Stephen King Has Given His Verdict On Two Of Apple TV's Best 2026 Shows

Stephen King is a wildly prolific writer and an even more wildly prolific reader (if you see him in his seat at Fenway Park, he's usually reading a book while the Red Sox play), so I have no idea how he finds the time to keep up with movies and TV shows to boot. Somehow, though, he pulls it off, and when the spirit moves him, King is not shy about sharing his opinions. Sometimes, he comes flying off the top rope out of nowhere, like when he randomly panned Adam Sandler and Jack Nicholson for their work in "Anger Management." Meanwhile, he had nothing but praise for Scott Derrickson and C. Robert Cargill's horror film "The Black Phone."

King should be in a good mood nowadays because his wheelhouse genre, horror, is both dominating multiplexes and performing quite well on television. As such, there's a wealth of good to great creepy stuff out there, and, if you follow King on social media, you know he's been opining about what turns him on or cheeses him off.

Recently, he took to Threads to love up two of the buzziest series on television: "Widow's Bay" and "Maximum Pleasure Guaranteed." The former is a horror comedy series set in a charming little island town that is, quite unfortunately, cursed. The latter is a comedy thriller starring the great Tatiana Maslany as a divorced mother who, while fighting for custody of her daughter, gets caught up in the investigation of a webcam boy's murder.

King digs both shows, but there's only one that he considers worthy of Alfred Hitchcock.

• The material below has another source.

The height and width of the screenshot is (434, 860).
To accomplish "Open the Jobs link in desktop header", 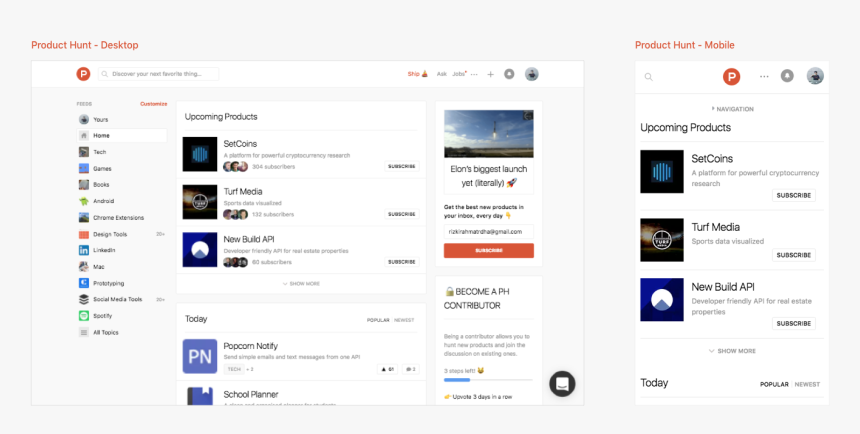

King says Widow's Bay is good, but Maximum Pleasure Guaranteed is positively Hitchcockian

As Stephen King wrote on Threads, "'Widow's Bay' is good. 'Maximum Pleasure Guaranteed' is even better. It's like Hitchcock came back to do it one more time. And Tatiana Maslany is so good. The play of emotions on her face is pretty incredible. She goes from comic to terror in an instant."

That is high praise indeed. The series, created by David J. Rosen, hurls a lot of narrative curveballs at the viewer, which would probably please the master of suspense ... except Alfred Hitchcock never wrote a female protagonist with as much agency and strength as Maslany's Paula Saunders. It's just another in a string of stellar performances that leaves you confident that Maslany will one day be accepting an Oscar for Best Actress.

Created by Katie Dippold, "Widow's Bay" is very cheerfully a horror comedy show, and it's got a murderer's row cast that includes Matthew Rhys, Kate O'Flynn, Kevin Carroll, Dale Dickey, and scene-stealer supreme Stephen Root. It comes on as a monster-of-the-week series, but it winds up heading in different directions. I'd love to hear King go into more depth about what he loves about the show, but he's got books to read and write, along with even more media to consume. We'll have to settle for a handful of sentences.